Place the cubed sweet potatoes into the skillet.
Cook for about 8 to 10 minutes.
Stir every few minutes.
The edges should become lightly browned while the centers begin to soften.
If the pan becomes too dry, add a few tablespoons of chicken broth.
Step 3: Cook the Vegetables
Add the diced onion.
Cook about 3 minutes.
Add the bell peppers.
Cook another 4 minutes.
Add the chopped garlic.
Cook for only 30 to 60 seconds until fragrant.
Avoid burning the garlic because burnt garlic develops a bitter taste.
Step 4: Build the Sauce
Add the tomato paste.
Cook for 2 minutes while stirring constantly.
This develops a richer tomato flavor.
Add the diced tomatoes.
Pour in the chicken broth.
Stir thoroughly.
Add the remaining chili powder, cumin, smoked paprika, oregano, salt, and pepper.
Mix until everything is fully combined.
Step 5: Combine Everything
Return the browned chicken to the skillet.
Add the black beans.
Add the corn.
Stir gently until everything is evenly distributed.
Cover the skillet with a lid.
Reduce the heat to medium-low.
Cook for about 15 to 20 minutes.
Stir occasionally.
The sweet potatoes should become fork tender.
The chicken should reach a safe internal temperature of 165°F (74°C).
The sauce should thicken naturally.
If it becomes too thick, stir in a small amount of additional chicken broth.
If it becomes too thin, cook uncovered for several extra minutes.
Final Seasoning
Taste the finished skillet.
Adjust the seasoning with additional salt, black pepper, chili powder, or cumin according to personal preference.
Squeeze fresh lime juice over the entire skillet.
Gently stir one last time.
Serving Suggestions
Serve the skillet hot.
Top each serving with chopped cilantro.
Add sliced avocado.
Sprinkle shredded cheddar or crumbled cotija cheese.
Add a spoonful of sour cream if desired.
Serve with:
- Warm flour tortillas
- Corn tortillas
- Mexican rice
- Cilantro lime rice
- Brown rice
- Quinoa
- Fresh salad
- Tortilla chips
- Roasted vegetables
Helpful Tips
Choose sweet potatoes that are firm and free from soft spots.
Chicken thighs remain especially juicy during cooking.
Do not cut the sweet potato cubes too large or they may require additional cooking time.
Browning the chicken first creates deeper flavor.
Cooking the tomato paste before adding liquid improves richness.

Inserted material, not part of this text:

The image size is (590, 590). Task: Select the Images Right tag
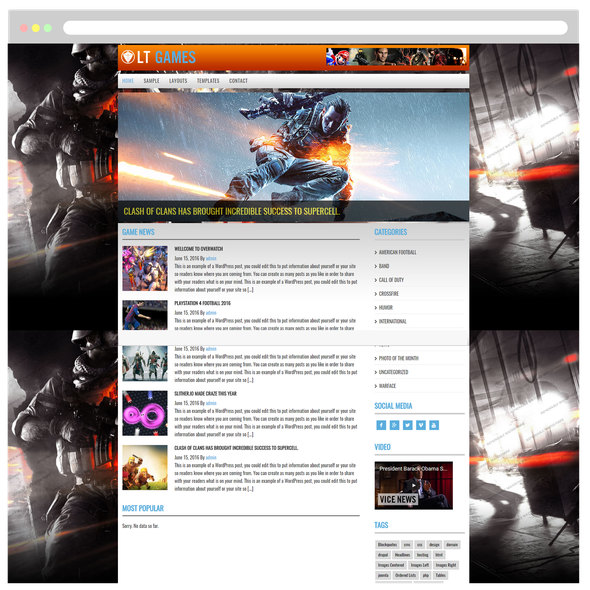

Fresh lime juice added at the end brightens the entire dish.
Fresh cilantro adds freshness and balances the smoky spices.
Common Mistakes to Avoid
Avoid overcrowding the skillet while browning the chicken.

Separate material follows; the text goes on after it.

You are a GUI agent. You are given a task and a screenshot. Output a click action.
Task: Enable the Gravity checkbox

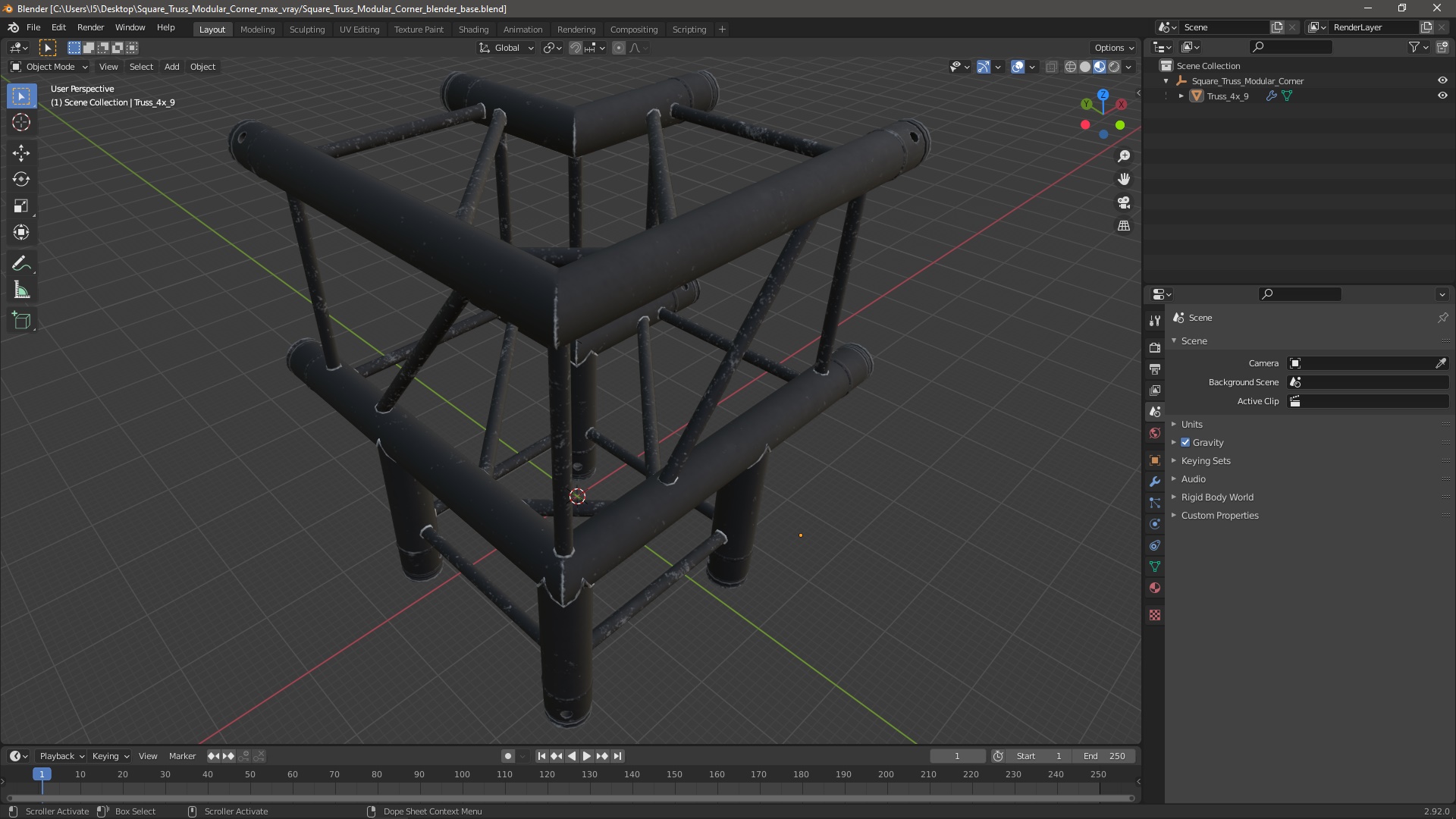click(1185, 443)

Avoid cooking the garlic for too long.
Avoid adding too much liquid at once.
Avoid cutting vegetables into uneven pieces.
Avoid skipping the resting time after seasoning the chicken.
Avoid overcooking the chicken after it returns to the skillet.
Delicious Variations
Replace chicken with turkey.
Use ground chicken instead of chicken pieces.
Add zucchini.
Add mushrooms.
Add spinach during the final few minutes.
Add diced poblano peppers for extra flavor.
Use pinto beans instead of black beans.
Add cooked rice directly into the skillet for a complete one-pan meal.
Increase the chili powder and jalapeños for extra heat.
Use smoked chicken for a richer flavor.
Storage
Allow the skillet to cool completely.
Transfer to airtight containers.
Refrigerate for up to 4 days.
Freeze for up to 3 months.
Label containers with the preparation date.
Reheating
For the stovetop, warm over medium-low heat with a small splash of chicken broth until heated through.
For the microwave, heat in one-minute intervals, stirring between each interval until thoroughly hot.
Nutrition Estimate (Per Serving)
- Calories: Approximately 430
- Protein: 35 grams
- Carbohydrates: 28 grams
- Fat: 18 grams
- Fiber: 7 grams
- Sugar: 8 grams
- Sodium: Varies depending on ingredients used
Conclusion
This Mexican Chicken and Sweet Potato Skillet delivers a satisfying combination of tender chicken, creamy sweet potatoes, colorful vegetables, hearty beans, sweet corn, and bold seasonings in one convenient pan. The careful layering of flavors creates a balanced meal that is comforting enough for family dinners, practical for meal preparation, and flexible enough to customize with your favorite vegetables, toppings, and side dishes. Leftovers also reheat well, making this recipe an excellent choice for busy weekdays while still offering the rich taste and homemade quality of a freshly prepared meal.